The ritualistic skin picking and subsequent lesions may suggest skin excoriation disorder. However, the presence of an unshakable conviction of being infected by living things supports the diagnosis of delusion of infestations, specifically Ekbom syndrome(9)and no other variant known as Morgellons disease of which an individual believes to be infested with inanimate objects like hairs, strands or fibers(10)
Although there was no overt CNS opportunistic infection, the objective assessment suggested CNS involvement manifesting as HIV-associated neurocognitive disorders. While cognitive assessment with MoCA showed no significant decline, the assessment with IHDS showed significant deficit, particularly in motor and psychomotor functioning, attributable to slow information processing speed as one of the most common cognitive impairments in HIV Associated Neurocognitive Disorder(HAND)(11). This suggests the specificity and strength of IHDS in screening for subcortical cognitive deficits, which are typical in HIV(12).

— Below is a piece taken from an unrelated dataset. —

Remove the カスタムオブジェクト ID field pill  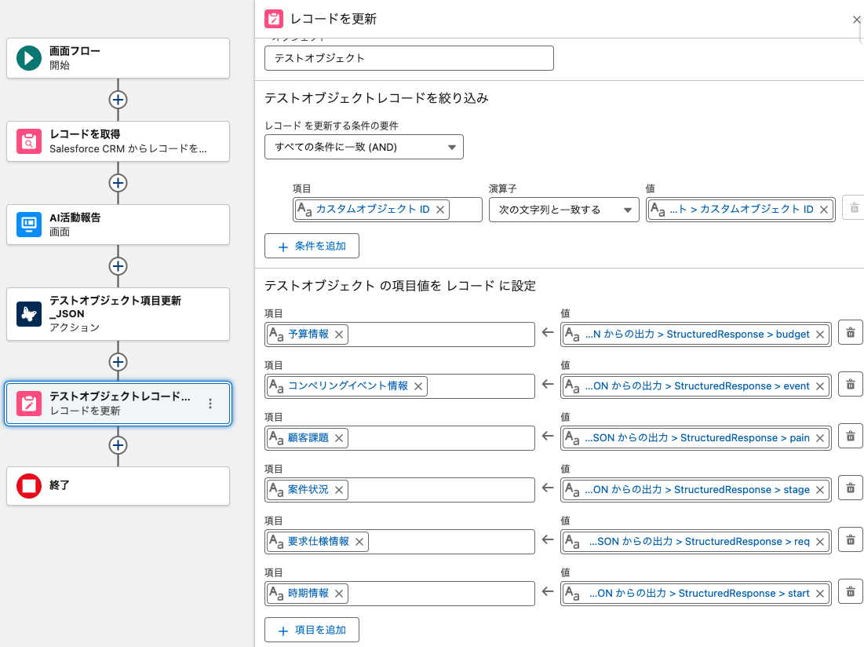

Cognitive impairment (CI) in patients living with HIV is commonly reported. As the population ages, the problem becomes more significant; even with sufficient antiviral medication, milder forms of CI still exist(13). Low CD4 counts (200 cells/mm3), prolonged HIV infection, and advanced age are risk factors for HIV Associated Dementia (HAD)(14). Generally, using ARTs improves the overall clinical outcome; however, the association with neuropsychiatric manifestation has also been observed. Antiretroviral medications such as Efavirenz used for our patient are linked to neurocognitive impairment (15) and also psychotic symptoms, including Ekbom syndrome(16).
Perhaps the most intriguing observation is the onset of depressive symptoms soon after the resolution of psychotic symptoms as a condition that may be referred to as post psychotic depression(17). Albeit having a five-year history of psychosis, a first-episode psychosis(FEP) has a notably higher incidence rate (50%) of post-psychotic depression compared to non-first-episode psychotic patients(18). Also, treatment for FEP within the first year is linked to increased risk, with approximately half of the patients experiencing depression at the beginning of their treatment, and more than a third continues to have it at the one-year follow-up(19).

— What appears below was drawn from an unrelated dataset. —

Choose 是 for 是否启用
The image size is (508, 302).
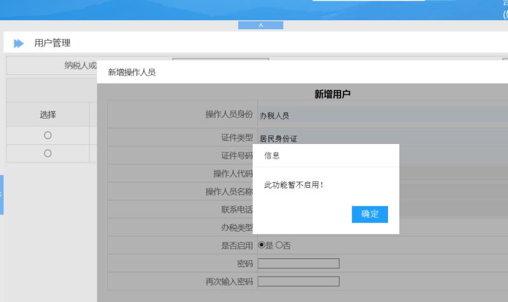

Until recently, pimozide, a first-generation antipsychotic, was considered the treatment of choice for delusional infestation. Because of newer-generation antipsychotics with better safety profiles and equal efficacy, pimozide has lost relevance(4). The patient used haloperidol, which is readily available and has a relatively safer cardio-metabolic profile than the newer generation antipsychotics(20).
The prognosis of this patient is somewhat guarded by her cardiovascular and HIV/AIDS intermediate outcome. Her advanced age significantly risks cardiovascular complications in addition to her HIV status. Prevention of the progression of HIV/AIDS and cerebrovascular event is crucial for favorable medical and psychiatric outcomes. Her strong family support is essential for close to follow-up and treatment adherence.